> What you will do
Continue the passage below on larval survival and feeding on different crop species from the point where it ends.

> Extracted text
>>>>>

Larval Performance (Survival and Development) to 8 d
At 8 d after egg mass placement, there was a significant effect of crop species on larval survival (F = 3.64; df = 4, 12; P = 0.037; Fig. 4). Maize ranked highest for survival (67.5%) and cotton ranked lowest (17.5%). Using the proportion of larvae that had developed to fourth instar or greater as a proxy measure, larval development rate differed among crop species (F = 12.5; df = 4, 12; P < 0.001; Fig. 4). By 8 d after egg mass placement, over half of all surviving larvae had reached fourth instar on maize, sorghum, and peanut, with a single larva on maize even reaching the fifth instar ( Supp Fig. S2 [online only] (toac056_suppl_supplementary_figure_s2.jpeg)). Most larvae feeding on pigeon pea were third instars (63%), whereas most larvae feeding on cotton (77%) remained in the second instar.
Later Instar Larval Performance
Larval Feeding and Movement
Within 48 h of placement, all larvae placed on cotton and pigeon pea were either dead in the moat or had disappeared and were not recovered. Whether or not plants suffered visible feeding damage also differed among crop species (χ2 = 36.19; df = 4; P < 0.001). All maize and sorghum plants had visible feeding damage but for peanut, pigeon pea, and cotton, 2/14, 11/14, and 9/14 replicates, respectively, showed no evidence of larval feeding. By 7 d after placement, a substantial proportion (89%) of larvae had dispersed off plants and were either located dead in the moat or not recovered. The number of larvae remaining on plants 7 d after placement differed among crop species (χ2 = 13.55; df = 4; P = 0.0089). Of the 8 larvae remaining on plants after 7 d, half were on sorghum and half were on maize. Of these live larvae, seven were fifth instars, and one was a sixth instar (a sorghum replicate).

<<<<<

> Data extract
>>>>>

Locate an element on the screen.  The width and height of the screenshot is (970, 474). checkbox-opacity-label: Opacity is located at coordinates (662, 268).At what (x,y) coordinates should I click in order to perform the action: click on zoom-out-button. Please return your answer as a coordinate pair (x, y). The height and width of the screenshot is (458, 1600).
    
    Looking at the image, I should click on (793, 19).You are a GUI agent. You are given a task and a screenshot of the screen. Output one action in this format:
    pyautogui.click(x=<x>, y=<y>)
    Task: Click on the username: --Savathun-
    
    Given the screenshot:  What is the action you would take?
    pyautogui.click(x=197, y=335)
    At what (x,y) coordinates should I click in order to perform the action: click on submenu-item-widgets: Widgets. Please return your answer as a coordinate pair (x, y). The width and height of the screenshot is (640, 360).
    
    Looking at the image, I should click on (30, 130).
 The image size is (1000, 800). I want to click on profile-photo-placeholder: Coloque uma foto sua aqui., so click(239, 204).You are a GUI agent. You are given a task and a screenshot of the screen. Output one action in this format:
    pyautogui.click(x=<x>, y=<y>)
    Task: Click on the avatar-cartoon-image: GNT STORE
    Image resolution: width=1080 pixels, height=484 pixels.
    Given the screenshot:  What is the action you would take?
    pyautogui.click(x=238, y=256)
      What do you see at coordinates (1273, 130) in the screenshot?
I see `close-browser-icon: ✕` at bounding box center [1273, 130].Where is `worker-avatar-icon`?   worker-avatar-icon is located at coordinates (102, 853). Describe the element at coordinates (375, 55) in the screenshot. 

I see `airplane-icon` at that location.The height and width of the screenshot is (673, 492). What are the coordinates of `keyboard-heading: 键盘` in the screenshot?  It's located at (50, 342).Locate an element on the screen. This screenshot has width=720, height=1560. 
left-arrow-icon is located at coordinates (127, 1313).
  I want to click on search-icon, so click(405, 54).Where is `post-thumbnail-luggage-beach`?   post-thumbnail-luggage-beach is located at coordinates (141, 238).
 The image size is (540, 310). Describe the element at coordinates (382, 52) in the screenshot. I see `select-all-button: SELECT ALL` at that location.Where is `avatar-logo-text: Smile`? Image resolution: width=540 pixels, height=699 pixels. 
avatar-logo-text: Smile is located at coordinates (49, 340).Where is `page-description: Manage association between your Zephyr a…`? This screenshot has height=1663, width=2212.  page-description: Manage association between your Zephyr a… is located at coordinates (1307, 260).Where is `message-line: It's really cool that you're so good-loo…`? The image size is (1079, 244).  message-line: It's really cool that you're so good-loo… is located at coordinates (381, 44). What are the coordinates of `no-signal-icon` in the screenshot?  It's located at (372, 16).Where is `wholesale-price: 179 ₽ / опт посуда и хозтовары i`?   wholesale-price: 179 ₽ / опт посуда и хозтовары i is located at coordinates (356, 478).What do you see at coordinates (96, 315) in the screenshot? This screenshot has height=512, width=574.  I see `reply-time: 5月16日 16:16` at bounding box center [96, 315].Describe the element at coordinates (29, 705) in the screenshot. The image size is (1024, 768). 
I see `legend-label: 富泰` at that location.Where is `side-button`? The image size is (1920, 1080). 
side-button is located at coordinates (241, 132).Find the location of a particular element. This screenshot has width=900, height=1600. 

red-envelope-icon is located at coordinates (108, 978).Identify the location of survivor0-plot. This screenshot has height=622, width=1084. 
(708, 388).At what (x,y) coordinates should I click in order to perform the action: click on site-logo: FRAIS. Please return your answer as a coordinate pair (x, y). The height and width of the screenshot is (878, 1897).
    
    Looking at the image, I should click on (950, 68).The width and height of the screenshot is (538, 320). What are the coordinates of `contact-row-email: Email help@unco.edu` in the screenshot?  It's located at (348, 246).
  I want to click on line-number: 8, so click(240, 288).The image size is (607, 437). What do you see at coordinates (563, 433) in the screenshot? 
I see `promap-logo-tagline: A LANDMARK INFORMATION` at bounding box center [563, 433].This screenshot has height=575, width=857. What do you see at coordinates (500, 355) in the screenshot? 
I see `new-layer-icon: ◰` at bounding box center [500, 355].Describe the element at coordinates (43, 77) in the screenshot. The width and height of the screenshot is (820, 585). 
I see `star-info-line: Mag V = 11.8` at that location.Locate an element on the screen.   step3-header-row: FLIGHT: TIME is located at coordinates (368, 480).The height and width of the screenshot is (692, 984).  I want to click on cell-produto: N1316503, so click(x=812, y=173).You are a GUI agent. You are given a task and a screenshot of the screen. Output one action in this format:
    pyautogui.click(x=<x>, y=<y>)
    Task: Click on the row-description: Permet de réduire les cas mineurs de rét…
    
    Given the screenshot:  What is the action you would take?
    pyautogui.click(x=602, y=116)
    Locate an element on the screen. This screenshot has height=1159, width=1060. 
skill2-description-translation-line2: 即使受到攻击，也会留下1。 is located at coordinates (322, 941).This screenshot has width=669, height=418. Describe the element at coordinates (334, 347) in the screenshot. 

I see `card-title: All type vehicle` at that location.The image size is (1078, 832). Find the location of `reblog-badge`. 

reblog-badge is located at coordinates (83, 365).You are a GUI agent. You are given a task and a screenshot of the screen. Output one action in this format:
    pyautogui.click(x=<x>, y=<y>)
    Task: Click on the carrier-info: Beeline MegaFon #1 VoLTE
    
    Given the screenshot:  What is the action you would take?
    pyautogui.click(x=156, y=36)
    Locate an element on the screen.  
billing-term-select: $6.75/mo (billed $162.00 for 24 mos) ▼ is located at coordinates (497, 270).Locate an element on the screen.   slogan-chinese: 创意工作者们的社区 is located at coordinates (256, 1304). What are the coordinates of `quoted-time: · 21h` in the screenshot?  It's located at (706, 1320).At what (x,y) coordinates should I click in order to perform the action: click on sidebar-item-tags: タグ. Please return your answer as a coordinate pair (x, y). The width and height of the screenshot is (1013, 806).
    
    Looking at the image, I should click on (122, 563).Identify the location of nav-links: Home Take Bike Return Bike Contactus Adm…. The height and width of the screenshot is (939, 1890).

<<<<<

> Written response
Relative Growth Rate and Development to Pupae
At 7 d after initial placement, larval relative growth rate differed among crop species (F = 8.96; df = 4, 40; P < 0.001). Larvae on cotton had a substantially reduced relative growth rate in comparison with the other four crop species (Fig. 5). At 7 d after placement, there was a significant effect of crop species on development (χ2 = 18.91; df = 8; P = 0.015), with larvae developing best on sorghum (50% of larvae had reached sixth instar).
At 14 d after the initial placement, larvae had pupated on all crop species. There was a difference in the number of larvae that had pupated among crop species (χ2 = 19.50; df = 4; P < 0.001), with the most pupating on sorghum (100%) and the fewest on cotton (30%). The seven larvae that had not pupated on cotton were still live sixth instars.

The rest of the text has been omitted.